Is that a good thing?
What makes cash great is that it preserves the freedom to transfer value.

Cash transactions are largely private and most importantly, they don't need anyone's permission and cannot be reversed.
I am free to give my friend $20 to help me move furniture.

I don't need anyone's permission.

Nobody can prevent me from handing my friend a $20 bill or reverse the transfer.

And nobody else should or needs to know about it.
Today's digital money transfer is different:

- it requires permission
- transfers can be reversed (censored)
- transfers are not private
- and global transfers can be slow and expensive
This wouldn’t be an issue if we weren’t rapidly sleepwalking towards cashlessness.

Cash use has halved in the past 10 years and is forecast to halve again in the next decade.…
Moving to a cashless world where money is digital and stored in banks also carries risks:

- your account can be locked
- bank errors can send you into deep financial problems
- and you lose the option to exit the financial system in an economic crisis…
Although all these money transfer/storage features are important for preventing and managing crimes and facilitating global economic activity, they come at the expense of a fundamental freedom:

the freedom to transfer value and be in control of your money.
The fundamental value proposition of crypto assets like $BTC and $ETH is very simply that they preserve these freedoms.

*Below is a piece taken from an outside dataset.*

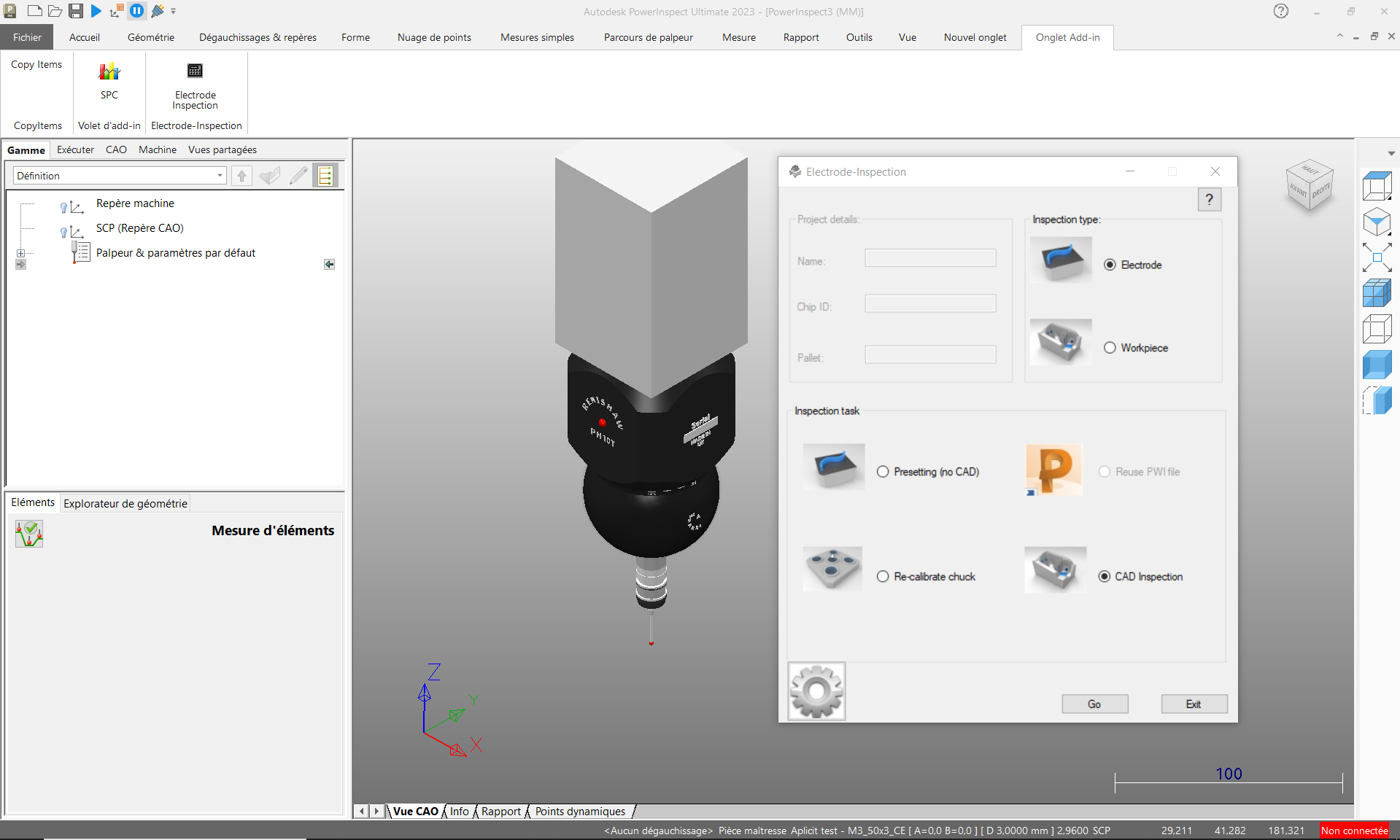Select the CAD Inspection radio option

(1105, 577)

They make digital money more like cash.

Transfer of these assets is

- permissionless
- censorship-resistant
- semi-private
- and sometimes faster and cheaper
They also give users the option to store and be in control of their own money rather than handing control to a bank.

What's more, creating a digital "bank account" to hold crypto assets is free and doesn't require permission.
This is important because 1.7 billion people (or 31%) do not have a bank account.…
While crypto assets are not the perfect solution to the issues of financial non-inclusion and cashlessness, they do offer an alternative to the current financial system.

In this way, they serve as a critical hedge against the risks present in today's financial systems.
And for this reason, crypto assets have value.

People are willing to buy and hold these assets to take advantage of their features (or utility) and because some believe (or speculate) that they will become more desirable as risk in the traditional financial system increases.
So that's it. That's a very simple primer on the economic importance of assets like $BTC and $ETH.

Where things become a bit more complicated is in trying to understand why or how the many crypto assets differ and the technology behind them.
This would involve deeper discussion of

- decentralization (ie, to what degree is the control of a system distributed so that no single party is in control)
- privacy features
- security
- programmability (to what extent can you automate certain types of value transfers and increase the efficiency and utility of money)
- monetary policy (how is the supply of the asset managed?)
- and more
But we'll save those discussions for another time.

Now that you understand the economic importance of crypto assets, I encourage you to dig deeper.

Just know that there is a lot of material out there (some of which is bad) so separating the signal from the noise can be hard.
But if you're curious, there is a great community of people who are willing to point you along in your journey.

Seek them out, ask questions, and be curious.
Would love any thoughts on this. It can probably be condensed a bit which might be a project for another time!